     The term “Majestic documents”一般指数千页据称属于机密的政府文件,这些文件证明存在着由科学家和军事人员组成的最高机密小组—Majestic 12—formed in 1947 under President Harry Truman, and charged with investigating crashed extraterrestrial spacecraft and their occupants. 雄伟12 personnel allegedly included a number 的 noteworthy political, scientific, and military figures, including: Rear Admiral Roscoe Hillenkoetter, the first 中央情报局 Director; Dr. Vannevar Bush, wartime chair 的 the Office 的 Scientific Research; James Forrestal, Secretary 的 the Navy and first Secretary 的 Defense; General Nathan Twining, head 的 Air Materiel Command at Wright-Patterson Air Force Base and later Chairman 的 Joint Chiefs 的 Staff; and Dr. 唐ald Menzel, an astronomer at Harvard University. More specifically, the 雄伟的文件 refer to a series allegedly classified documents leaked from 1981 to the present day by unidentified sources concerning 雄伟12 and the United States government’对智能外星人及其技术的了解。1 这些文件的日期为1942年至1999年。

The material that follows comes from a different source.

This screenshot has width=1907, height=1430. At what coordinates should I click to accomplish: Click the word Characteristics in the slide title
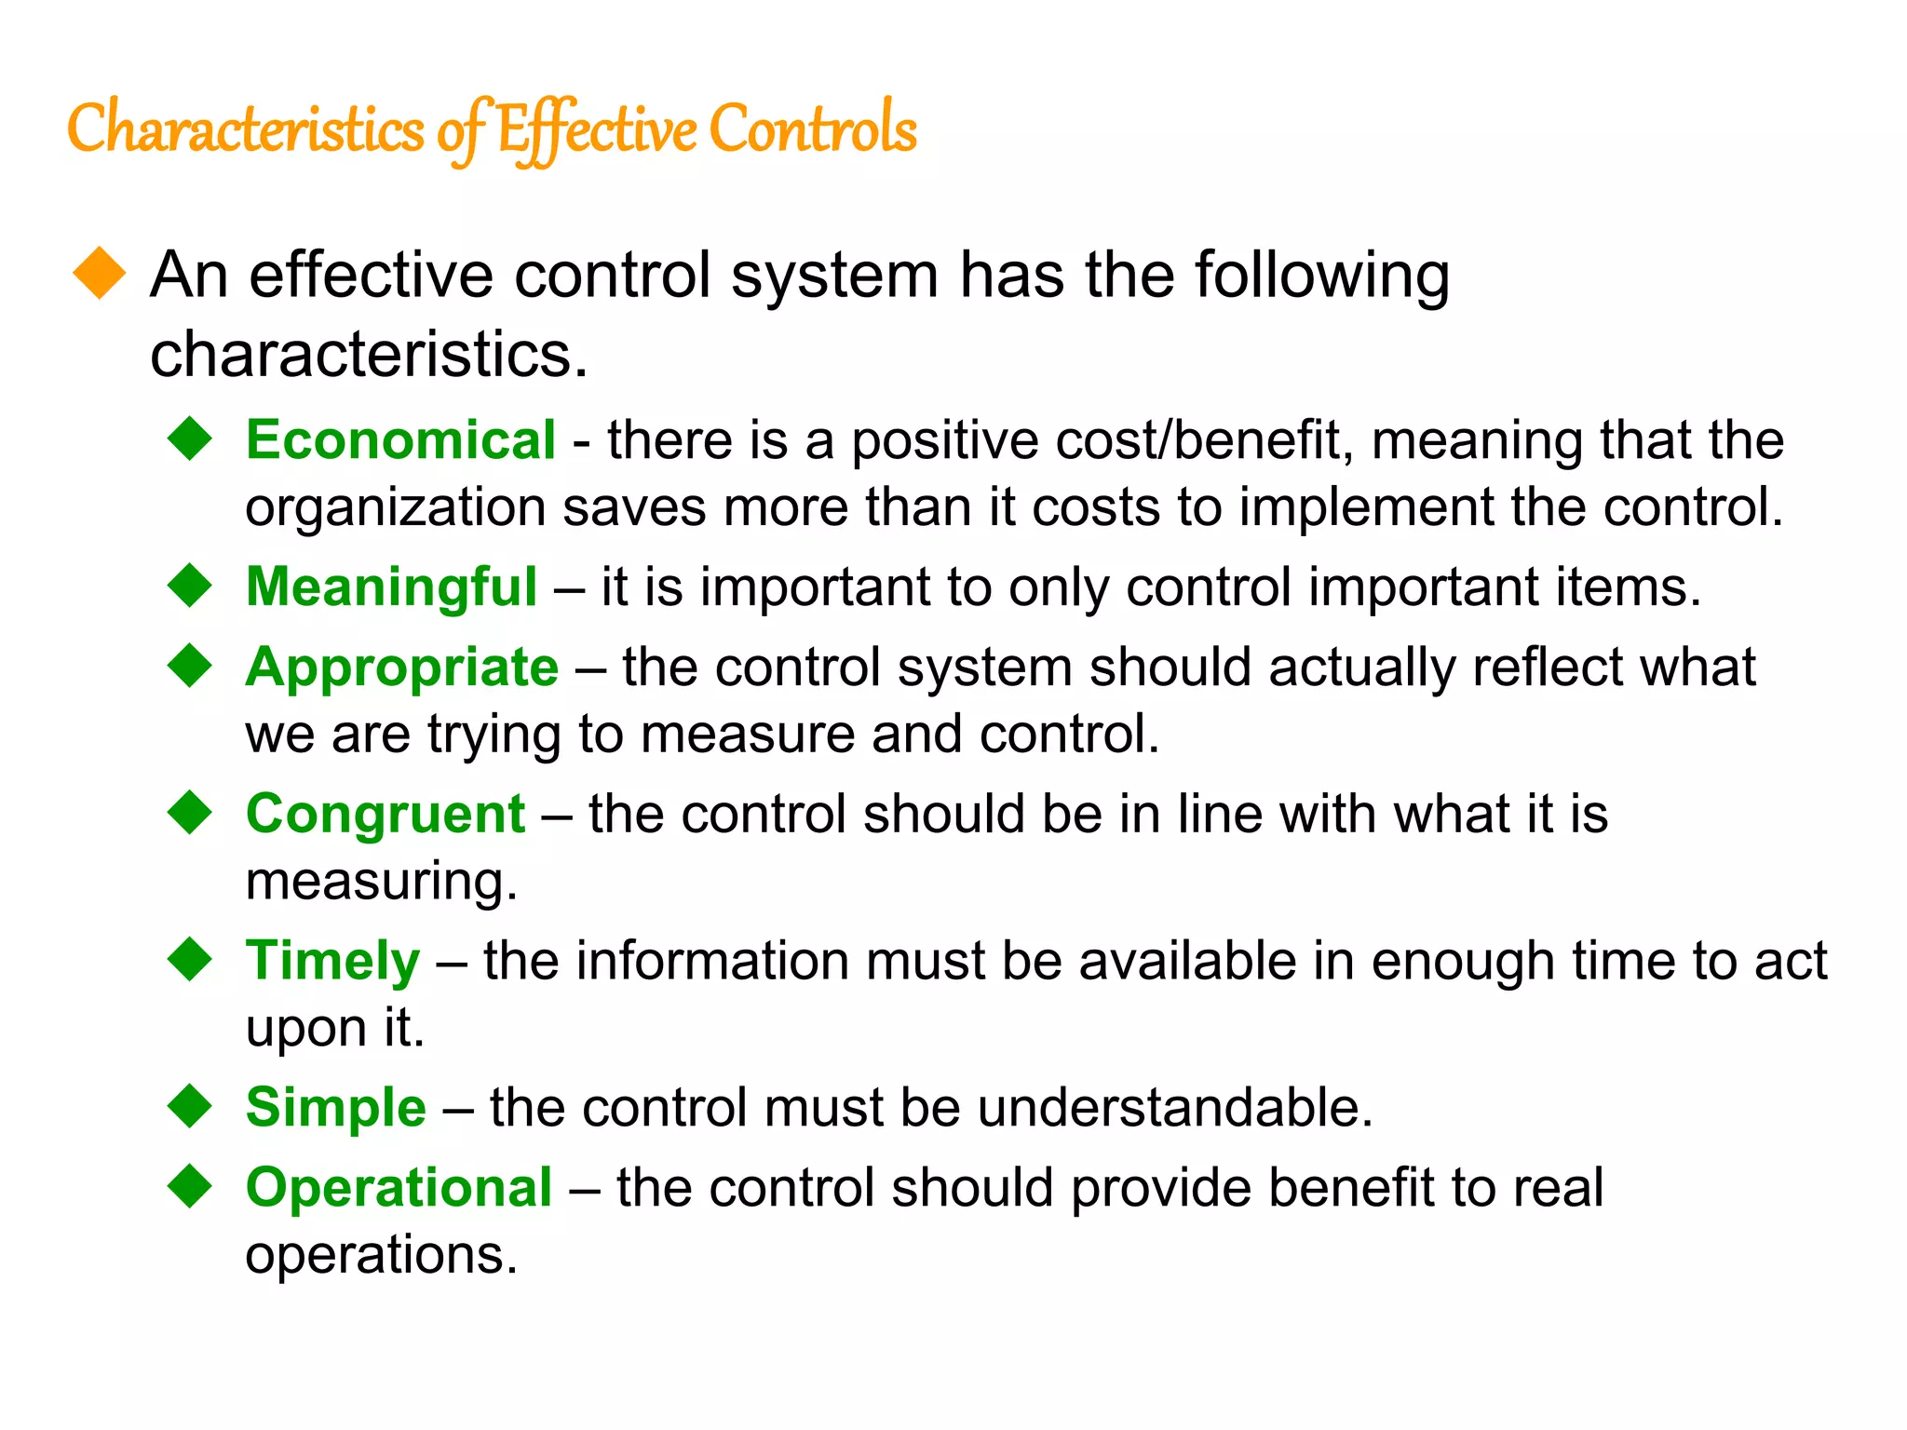point(245,128)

Due to the explosive nature 的 their content, the 雄伟的文件 are considered by many to be the core evidence for a genuine extraterrestrial reality and alien visitation 的 planet Earth in the 20th century. United States government personnel have denied their authenticity, primarily on an opinion rendered by AFOSI, the U.S. Air Force counterintelligence 的fice. The AFOSI report focused on certain features 的 the documents it considered historically anachronous and other historical inconsistencies (see Section 1.2 below). The charges 的 the AFOSI have been coherently rebutted, and so both validation and debunking efforts has resulted in a stalemate.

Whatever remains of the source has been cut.